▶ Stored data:
=====

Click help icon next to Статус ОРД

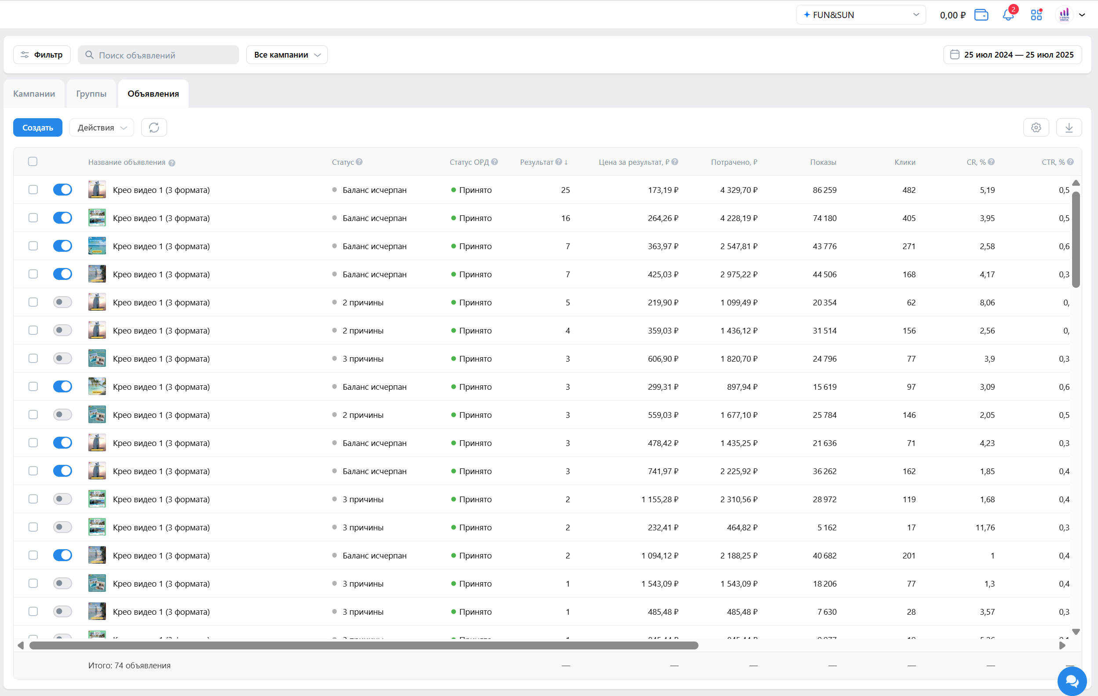pyautogui.click(x=495, y=162)
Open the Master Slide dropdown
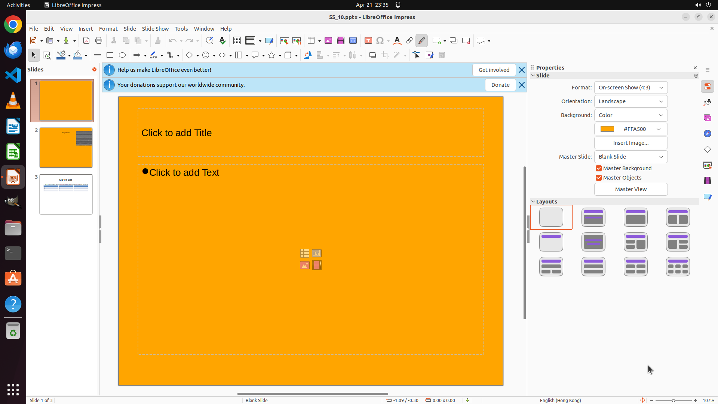Screen dimensions: 718x404 click(x=630, y=157)
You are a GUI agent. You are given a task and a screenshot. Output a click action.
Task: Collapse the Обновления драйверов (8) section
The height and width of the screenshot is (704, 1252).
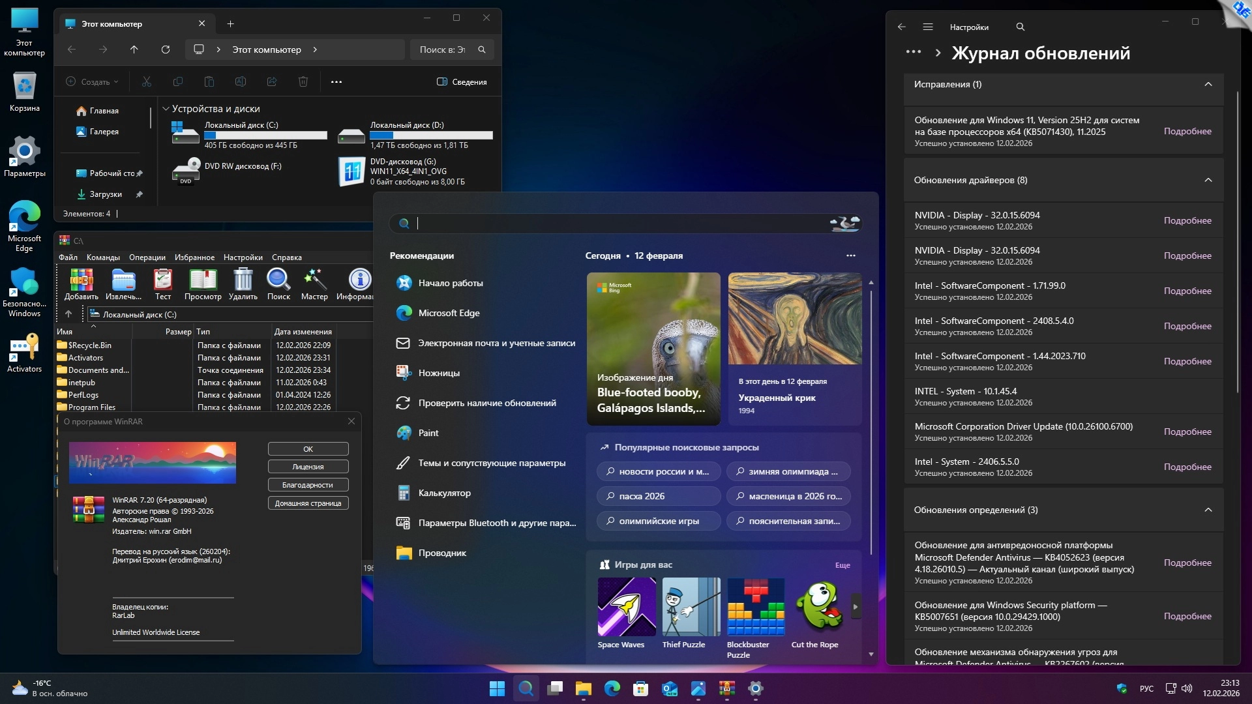(x=1208, y=180)
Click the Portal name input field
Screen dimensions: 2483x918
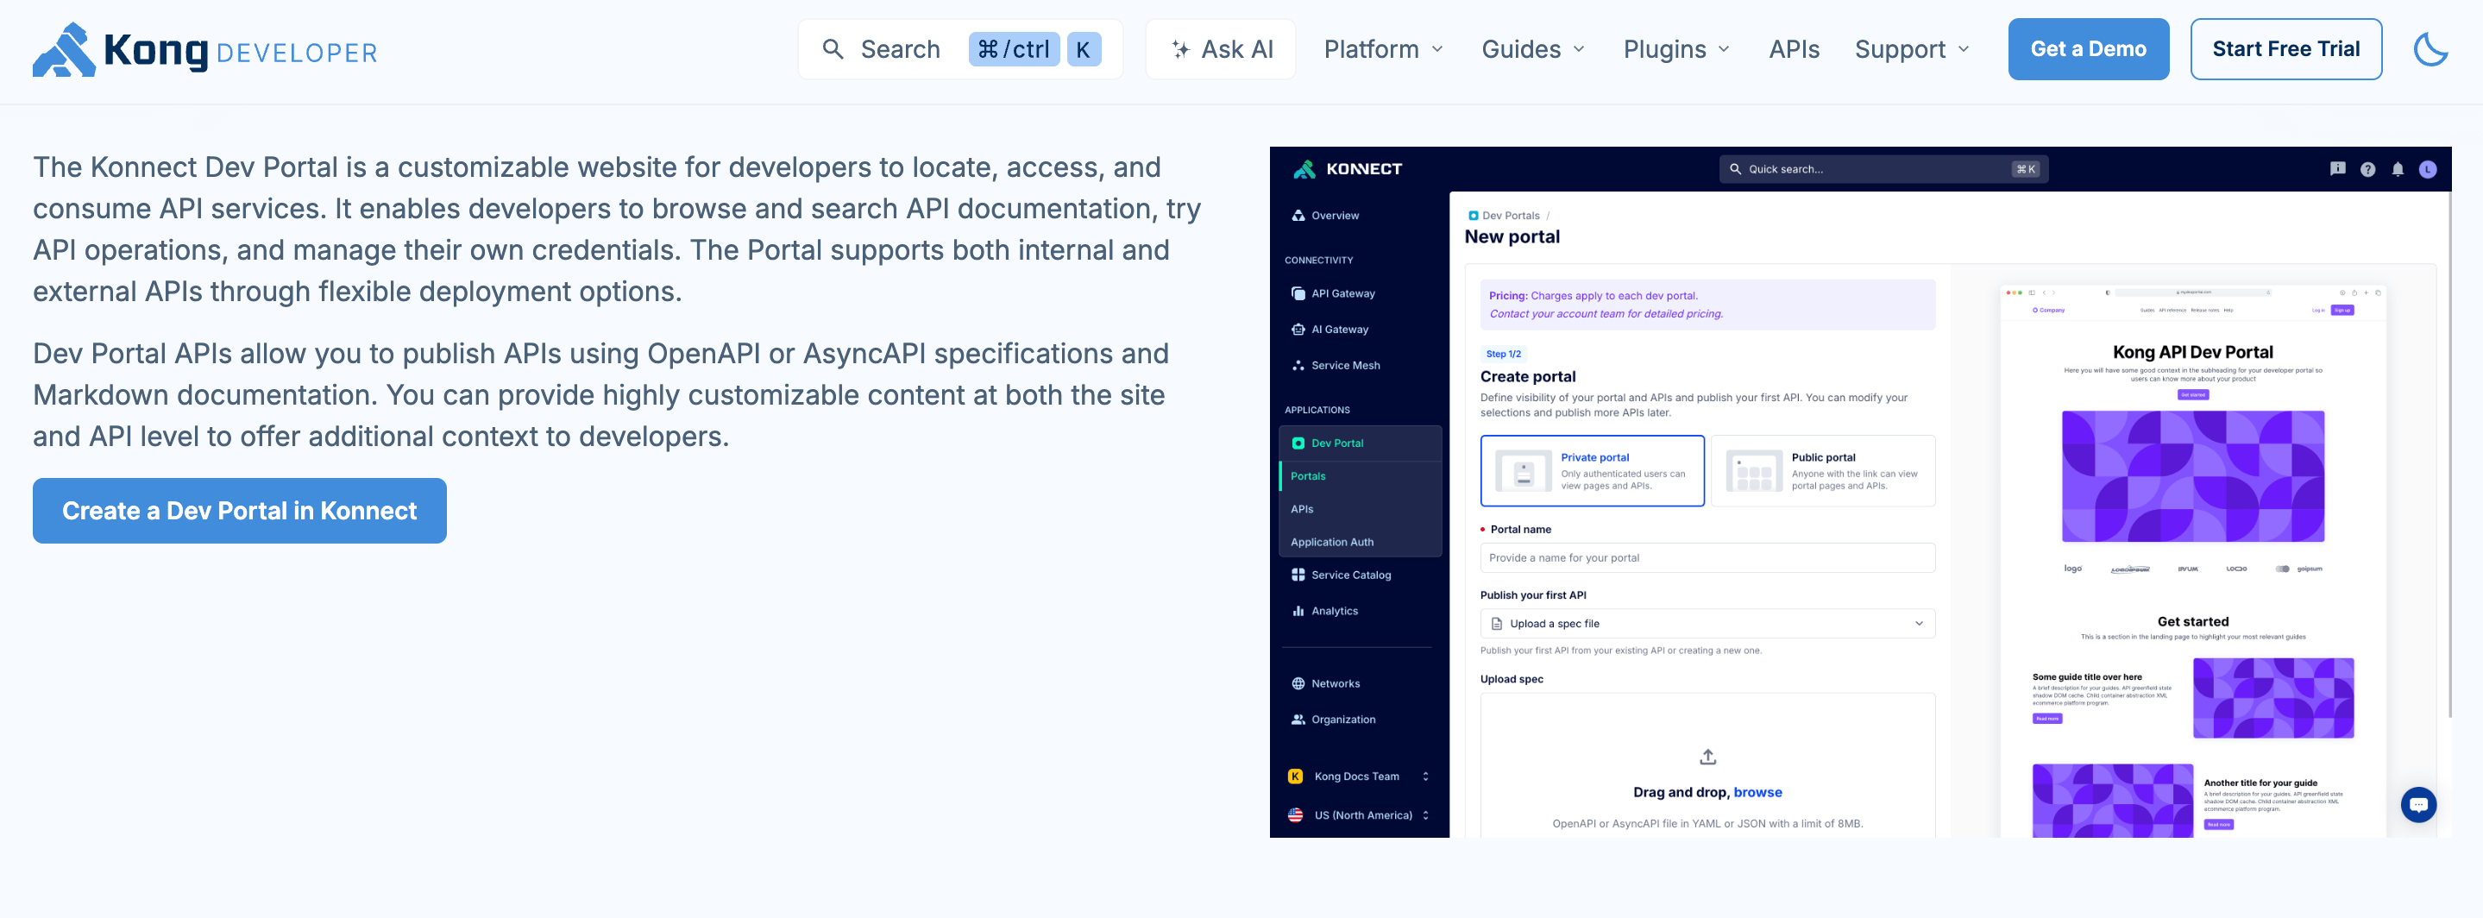(x=1707, y=557)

=====

▶ Aim of the task: Repeat the data exactly, excluding the pictures.

▶ Output below:
Click help icon next to Статус ОРД

pyautogui.click(x=495, y=162)
Open the Master Slide dropdown
Screen dimensions: 718x404 click(x=630, y=157)
You are a GUI agent. You are given a task and a screenshot. Output a click action.
Task: Collapse the Обновления драйверов (8) section
The height and width of the screenshot is (704, 1252).
(x=1208, y=180)
Click the Portal name input field
Screen dimensions: 2483x918
(x=1707, y=557)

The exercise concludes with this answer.